### Texte cité
Les vacances sont presque finies et voilà un film qui permettra un ultime voyage pour les petits sans déplaire aux grands. Tomi Ungerer avait écrit Jean de la Lune en 1966 en expliquant que qu'il s'agissait de ... l'éternelle histoire de l'intrus différent des autres. Sa curiosité l'embarque dans l'aventure qui tourne à la mésaventure. Il ajoutait que c'était un peu son cas.
"Son cas" mériterait un article entier, et c'est ce que je ferai en chroniquant bientôt l'Esprit frappeur, le long métrage qui sorti sur grand écran le 19 décembre et qui est le portrait d'un artiste hors normes.
Malgré ses 45 ans, Jean de la Lune a conservé sa candeur. On se réjouit qu'il se soit ennuyé sur les rayons des bibliothèques et qu'il atterrisse enfin dans les salles obscures, accroché à la queue d'une comète.

### Données enregistrées
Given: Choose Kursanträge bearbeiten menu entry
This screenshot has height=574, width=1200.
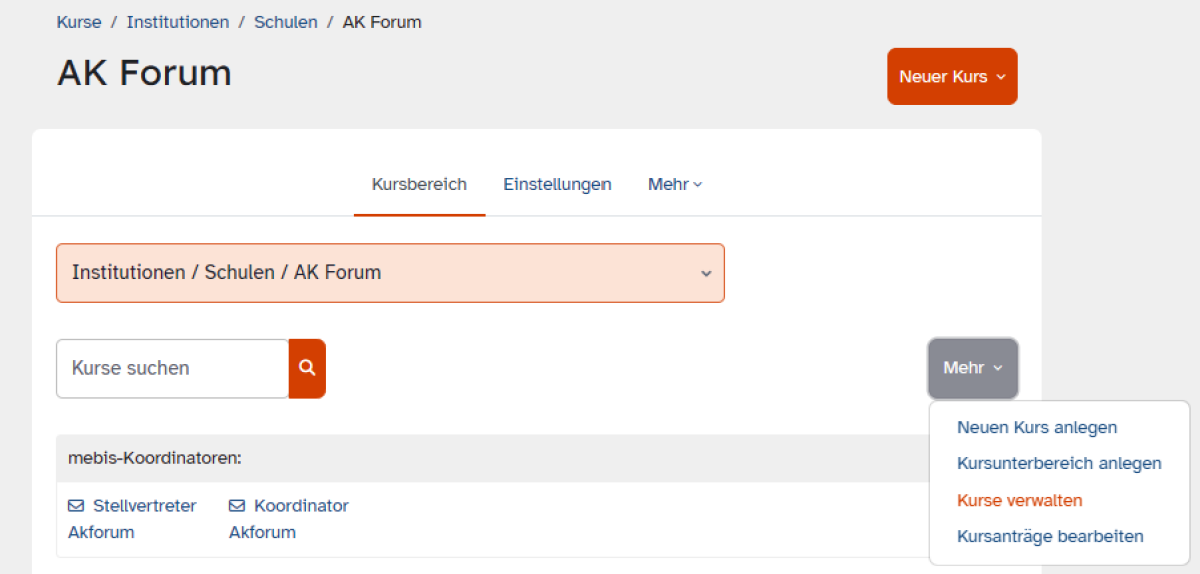Looking at the screenshot, I should [x=1050, y=536].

### Tâches à réaliser
1 - Relevez tous les nombres écrits en chiffres dans le texte cité.
2 - Recopiez le passage du texte cité qui va de « Malgré ses 45 » à « queue d'une comète. ».
3 - Traduisez en anglais cette phrase du texte cité : « Les vacances sont presque finies et voilà un film qui permettra un ultime voyage pour les petits sans déplaire aux grands. »

### Liste des réponses
1 - 1966, 19, 45

2 -
Malgré ses 45 ans, Jean de la Lune a conservé sa candeur. On se réjouit qu'il se soit ennuyé sur les rayons des bibliothèques et qu'il atterrisse enfin dans les salles obscures, accroché à la queue d'une comète.

3 - Vacation is almost over, and here is a film that will offer one last journey to the little ones without displeasing the grown-ups.